Time series problems
A while back David Aldridge and I both blogged about the joys of time series analysis on sparse data; that is, the sort of data where maintaining and storing moving totals within the data does not make sense in terms of space usage. One common technique to resolve this type of problem is to have some form of helper table to generate a list a dates - effectively changing a single date to a range of dates.

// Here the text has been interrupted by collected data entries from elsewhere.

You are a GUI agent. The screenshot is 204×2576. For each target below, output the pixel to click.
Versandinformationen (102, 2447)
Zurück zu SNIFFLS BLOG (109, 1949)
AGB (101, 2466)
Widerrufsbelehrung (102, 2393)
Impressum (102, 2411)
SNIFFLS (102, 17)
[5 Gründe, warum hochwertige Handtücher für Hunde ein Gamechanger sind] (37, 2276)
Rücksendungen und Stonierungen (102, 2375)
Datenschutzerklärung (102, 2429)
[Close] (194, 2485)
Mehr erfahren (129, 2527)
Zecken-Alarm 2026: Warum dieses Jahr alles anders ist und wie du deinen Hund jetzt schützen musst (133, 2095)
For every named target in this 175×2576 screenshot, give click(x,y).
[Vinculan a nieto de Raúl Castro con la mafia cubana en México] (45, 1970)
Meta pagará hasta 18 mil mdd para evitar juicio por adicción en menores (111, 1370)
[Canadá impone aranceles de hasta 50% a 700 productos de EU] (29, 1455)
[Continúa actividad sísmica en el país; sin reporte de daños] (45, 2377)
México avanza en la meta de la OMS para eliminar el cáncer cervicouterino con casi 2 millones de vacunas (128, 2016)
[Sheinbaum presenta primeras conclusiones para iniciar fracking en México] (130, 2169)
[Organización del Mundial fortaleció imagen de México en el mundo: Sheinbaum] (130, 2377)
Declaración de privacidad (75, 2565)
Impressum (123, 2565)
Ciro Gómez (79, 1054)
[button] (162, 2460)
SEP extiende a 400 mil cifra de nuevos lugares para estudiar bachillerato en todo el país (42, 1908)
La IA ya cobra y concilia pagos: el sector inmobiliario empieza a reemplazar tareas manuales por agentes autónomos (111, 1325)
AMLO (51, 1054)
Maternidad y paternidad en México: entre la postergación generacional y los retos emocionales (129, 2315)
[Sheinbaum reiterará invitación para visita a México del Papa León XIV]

Recently, I have been looking at performance problems in a customer's data warehouse where single day selections are performing particularly poorly. At the time of implementation they were having problems with year-to-date (YTD) queries and their BI consultant suggested building a table to contain lists of dates - so if the first day of the year was 1 January then there would be one row for YTD the next day would have two rows, the 1st and the second of January and the 31st of December would have one row for each day of the year. But the customer decided to extend this idea to include YTD (last year) and at other levels of date aggregation such as week and period. So they added in a column to indicate the level of aggregation (day week etc) and another to to indicate the type of time series (YTD etc) being used. So what was basically a join on a date to bring back one or more days became a lot more complex. And then the master stroke, why not also include the current date and same date last year and then we could answer any query by joining to our time series table and supplying the series type (perhaps from a drop down in the query tool). So now we supply three predicates: the date, the time series and the date level. And we now expect the query to return either exactly one row, or a number of rows between 1 and 365 or a number of rows between 1 and 52 or 1 and 13 or 1 and 12 or 1 and 4 rows - but how can we tell the optimiser that.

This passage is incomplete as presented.